Requirement. Copy the records below word for word, every one of them in full.
>> START Given records
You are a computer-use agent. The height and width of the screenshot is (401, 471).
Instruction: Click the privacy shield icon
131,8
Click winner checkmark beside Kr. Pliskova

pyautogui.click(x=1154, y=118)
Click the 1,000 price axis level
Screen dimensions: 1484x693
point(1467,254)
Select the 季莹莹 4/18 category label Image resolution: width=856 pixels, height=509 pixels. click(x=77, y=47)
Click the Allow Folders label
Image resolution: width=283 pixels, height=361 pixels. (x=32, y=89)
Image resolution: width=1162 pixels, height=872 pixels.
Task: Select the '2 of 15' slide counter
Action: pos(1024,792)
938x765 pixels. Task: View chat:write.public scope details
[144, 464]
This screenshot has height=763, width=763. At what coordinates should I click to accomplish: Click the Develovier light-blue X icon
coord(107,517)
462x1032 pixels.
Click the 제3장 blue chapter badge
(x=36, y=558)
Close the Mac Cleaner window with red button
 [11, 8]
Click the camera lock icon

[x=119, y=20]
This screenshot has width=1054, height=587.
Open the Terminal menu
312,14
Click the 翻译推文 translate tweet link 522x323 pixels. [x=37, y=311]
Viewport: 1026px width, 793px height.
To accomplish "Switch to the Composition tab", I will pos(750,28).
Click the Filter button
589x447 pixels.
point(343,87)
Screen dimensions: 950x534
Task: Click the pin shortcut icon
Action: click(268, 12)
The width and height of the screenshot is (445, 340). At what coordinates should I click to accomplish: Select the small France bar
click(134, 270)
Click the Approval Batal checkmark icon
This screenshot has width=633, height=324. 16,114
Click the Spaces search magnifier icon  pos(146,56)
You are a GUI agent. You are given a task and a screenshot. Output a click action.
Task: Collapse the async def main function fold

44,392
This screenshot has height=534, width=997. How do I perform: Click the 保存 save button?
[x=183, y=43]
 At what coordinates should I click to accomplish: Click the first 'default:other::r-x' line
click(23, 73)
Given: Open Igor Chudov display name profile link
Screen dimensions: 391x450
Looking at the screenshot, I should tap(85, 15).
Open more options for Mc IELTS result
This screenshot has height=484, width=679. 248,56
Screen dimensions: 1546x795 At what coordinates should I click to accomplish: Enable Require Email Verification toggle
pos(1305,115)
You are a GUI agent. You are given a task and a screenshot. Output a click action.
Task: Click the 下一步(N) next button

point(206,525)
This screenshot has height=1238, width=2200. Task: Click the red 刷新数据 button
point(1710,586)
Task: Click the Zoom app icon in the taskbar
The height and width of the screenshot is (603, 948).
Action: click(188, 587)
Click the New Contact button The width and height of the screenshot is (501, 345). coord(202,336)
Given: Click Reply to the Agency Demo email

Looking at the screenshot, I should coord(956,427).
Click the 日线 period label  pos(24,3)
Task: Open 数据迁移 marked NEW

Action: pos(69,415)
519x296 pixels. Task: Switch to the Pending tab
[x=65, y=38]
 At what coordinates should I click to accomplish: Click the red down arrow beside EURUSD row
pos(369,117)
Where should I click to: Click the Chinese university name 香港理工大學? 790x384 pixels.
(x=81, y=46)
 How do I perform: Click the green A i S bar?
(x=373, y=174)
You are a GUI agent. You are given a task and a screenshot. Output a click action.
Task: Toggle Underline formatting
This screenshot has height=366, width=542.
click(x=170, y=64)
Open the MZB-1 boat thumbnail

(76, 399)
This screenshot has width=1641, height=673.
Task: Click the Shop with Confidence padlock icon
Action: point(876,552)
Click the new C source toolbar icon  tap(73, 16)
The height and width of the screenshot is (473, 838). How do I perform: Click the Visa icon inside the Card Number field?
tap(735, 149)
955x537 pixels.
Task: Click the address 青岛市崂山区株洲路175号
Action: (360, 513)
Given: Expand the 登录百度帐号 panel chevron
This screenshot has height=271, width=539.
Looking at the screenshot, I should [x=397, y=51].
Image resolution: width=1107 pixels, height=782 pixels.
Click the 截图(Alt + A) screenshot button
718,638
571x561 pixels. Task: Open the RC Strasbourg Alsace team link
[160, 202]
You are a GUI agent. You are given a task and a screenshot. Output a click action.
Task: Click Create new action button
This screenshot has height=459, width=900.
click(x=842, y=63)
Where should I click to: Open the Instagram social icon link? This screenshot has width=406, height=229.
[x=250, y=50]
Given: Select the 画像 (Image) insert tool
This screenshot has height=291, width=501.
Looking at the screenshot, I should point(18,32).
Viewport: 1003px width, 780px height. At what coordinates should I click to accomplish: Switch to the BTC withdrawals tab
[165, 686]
>> END Given records
Output.
You are a computer-use agent. The height and width of the screenshot is (401, 471).
Instruction: Click the privacy shield icon
131,8
Click winner checkmark beside Kr. Pliskova

pyautogui.click(x=1154, y=118)
Click the 1,000 price axis level
Screen dimensions: 1484x693
point(1467,254)
Select the 季莹莹 4/18 category label Image resolution: width=856 pixels, height=509 pixels. click(x=77, y=47)
Click the Allow Folders label
Image resolution: width=283 pixels, height=361 pixels. (x=32, y=89)
Image resolution: width=1162 pixels, height=872 pixels.
Task: Select the '2 of 15' slide counter
Action: pos(1024,792)
938x765 pixels. Task: View chat:write.public scope details
[144, 464]
This screenshot has height=763, width=763. At what coordinates should I click to accomplish: Click the Develovier light-blue X icon
coord(107,517)
462x1032 pixels.
Click the 제3장 blue chapter badge
(x=36, y=558)
Close the Mac Cleaner window with red button
 [11, 8]
Click the camera lock icon

[x=119, y=20]
This screenshot has width=1054, height=587.
Open the Terminal menu
312,14
Click the 翻译推文 translate tweet link 522x323 pixels. [x=37, y=311]
Viewport: 1026px width, 793px height.
To accomplish "Switch to the Composition tab", I will pos(750,28).
Click the Filter button
589x447 pixels.
point(343,87)
Screen dimensions: 950x534
Task: Click the pin shortcut icon
Action: click(268, 12)
The width and height of the screenshot is (445, 340). At what coordinates should I click to accomplish: Select the small France bar
click(134, 270)
Click the Approval Batal checkmark icon
This screenshot has width=633, height=324. 16,114
Click the Spaces search magnifier icon  pos(146,56)
You are a GUI agent. You are given a task and a screenshot. Output a click action.
Task: Collapse the async def main function fold

44,392
This screenshot has height=534, width=997. How do I perform: Click the 保存 save button?
[x=183, y=43]
 At what coordinates should I click to accomplish: Click the first 'default:other::r-x' line
click(23, 73)
Given: Open Igor Chudov display name profile link
Screen dimensions: 391x450
Looking at the screenshot, I should tap(85, 15).
Open more options for Mc IELTS result
This screenshot has height=484, width=679. 248,56
Screen dimensions: 1546x795 At what coordinates should I click to accomplish: Enable Require Email Verification toggle
pos(1305,115)
You are a GUI agent. You are given a task and a screenshot. Output a click action.
Task: Click the 下一步(N) next button

point(206,525)
This screenshot has height=1238, width=2200. Task: Click the red 刷新数据 button
point(1710,586)
Task: Click the Zoom app icon in the taskbar
The height and width of the screenshot is (603, 948).
Action: click(188, 587)
Click the New Contact button The width and height of the screenshot is (501, 345). coord(202,336)
Given: Click Reply to the Agency Demo email

Looking at the screenshot, I should coord(956,427).
Click the 日线 period label  pos(24,3)
Task: Open 数据迁移 marked NEW

Action: pos(69,415)
519x296 pixels. Task: Switch to the Pending tab
[x=65, y=38]
 At what coordinates should I click to accomplish: Click the red down arrow beside EURUSD row
pos(369,117)
Where should I click to: Click the Chinese university name 香港理工大學? 790x384 pixels.
(x=81, y=46)
 How do I perform: Click the green A i S bar?
(x=373, y=174)
You are a GUI agent. You are given a task and a screenshot. Output a click action.
Task: Toggle Underline formatting
This screenshot has height=366, width=542.
click(x=170, y=64)
Open the MZB-1 boat thumbnail

(76, 399)
This screenshot has width=1641, height=673.
Task: Click the Shop with Confidence padlock icon
Action: point(876,552)
Click the new C source toolbar icon  tap(73, 16)
The height and width of the screenshot is (473, 838). How do I perform: Click the Visa icon inside the Card Number field?
tap(735, 149)
955x537 pixels.
Task: Click the address 青岛市崂山区株洲路175号
Action: (360, 513)
Given: Expand the 登录百度帐号 panel chevron
This screenshot has height=271, width=539.
Looking at the screenshot, I should [x=397, y=51].
Image resolution: width=1107 pixels, height=782 pixels.
Click the 截图(Alt + A) screenshot button
718,638
571x561 pixels. Task: Open the RC Strasbourg Alsace team link
[160, 202]
You are a GUI agent. You are given a task and a screenshot. Output a click action.
Task: Click Create new action button
This screenshot has height=459, width=900.
click(x=842, y=63)
Where should I click to: Open the Instagram social icon link? This screenshot has width=406, height=229.
[x=250, y=50]
Given: Select the 画像 (Image) insert tool
This screenshot has height=291, width=501.
Looking at the screenshot, I should point(18,32).
Viewport: 1003px width, 780px height. At what coordinates should I click to accomplish: Switch to the BTC withdrawals tab
[165, 686]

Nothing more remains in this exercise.